The figures will be welcomed by Prime Minister Boris Johnson, who is grappling with a brutal cost-of-living crisis and faces calls to resign over alleged rule-breaking parties when the country was in lockdown. They will also force the Bank of England to focus on efforts to rein in rising inflation, with further interest rate hikes likely in the coming months
After a deeper recession due to the pandemic than its main competitors, shrinking 9.4% in 2020, the U.K. has experienced a stronger recovery, aided by billions of pounds of government aid to support jobs and companies during the crisis. The economy is projected to outperform the other G7 countries again this year.
Thanks to “our support package and the right decisions at the right time, the economy has proven remarkably resilient,” said Chancellor of the Exchequer Rishi Sunak.
Nevertheless, Britain has yet to return to its pre-pandemic levels of output on a quarterly basis, which has already been surpassed by the U.S. and France. On a month-to-month basis, GDP in December remained at February 2020 levels.

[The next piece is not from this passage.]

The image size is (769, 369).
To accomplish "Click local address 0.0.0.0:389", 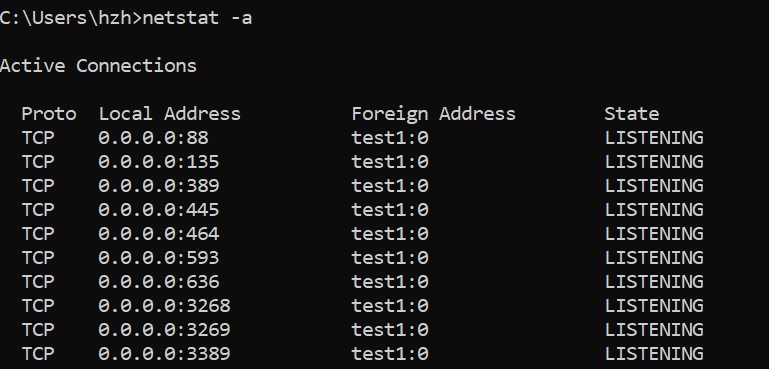I will point(159,186).
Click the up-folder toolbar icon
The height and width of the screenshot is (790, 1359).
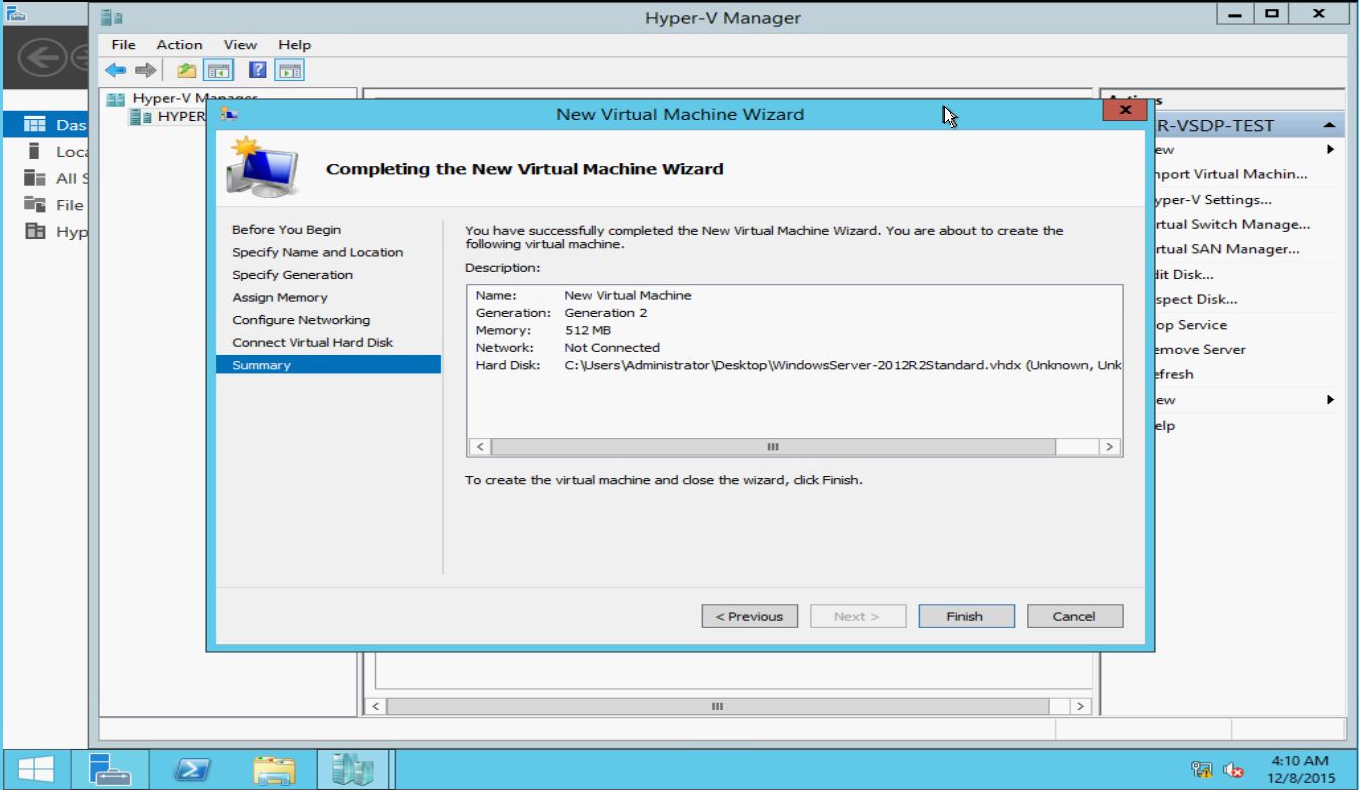(x=187, y=70)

Gross domestic product fell 0.2% in December as the spread of the omicron option kept consumers at home. But the decline was less than the 0.5% that economists had forecast, resulting in growth for 2021 as a whole above the 7.3% projected by the Bank of England. The services sector has declined less than expected since November, while manufacturing and construction rose.
What Bloomberg Economics says…
“The U.K. economy showed more resilience in the face of an Omicron version of Covid-19 in December than we expected. Today’s data also suggest that it will perform slightly better in the first quarter than the Bank of England forecast, leaving the door open for a rate hike in March.”
- Dan Hanson, Bloomberg Economics. Click here for REACT.
The overall decline was due entirely to a 0.5 percent decline in the service sector, where hospitality venues suffered massive cancellations in the run-up to Christmas and retailers saw footfall fall after the government imposed restrictions to curb the spread of Omicron. .
Businesses in the economy were also hampered by massive absences related to the virus and continued disruptions in the supply chain. On the positive side, health care services increased due to the rollout of repeat vaccinations.
A drop in manufacturing in December limited fourth-quarter growth to just 1%, leaving GDP 0.4% below its end-2019 level. With Omicron restrictions extending into the new year, January is also expected to be weak.
Yael Selfin, chief economist at KPMG UK, said declining personal income due to higher prices and planned tax increases could lead to “disappointing economic activity in the coming months.” She predicts GDP growth of 3.7 percent this year.
“The reality is that the way the government is managing our economy is trapping us in high taxes and a low growth cycle,” said Pat McFadden, a Treasury spokesman for the opposition Labor Party. “The Bank of England’s latest forecast suggests that growth will slow to a minimum next year. It will be the slowest growth of any of the G7 economies.”
The Bank of England’s forecasts, released Feb. 3, show that the economy stagnated in the first quarter but recovered strongly in the next three months, returning to its pre-recession size. The Bank had raised rates in the previous two meetings, bringing the benchmark rate to 0.5%, and this year the markets are pricing in a series of quick follow-throughs.
The goods trade deficit, excluding precious metals, narrowed slightly in the fourth quarter, with exports growing slightly faster than imports. Imports from non-EU countries remained higher than those from the European Union for the 12th consecutive month in December.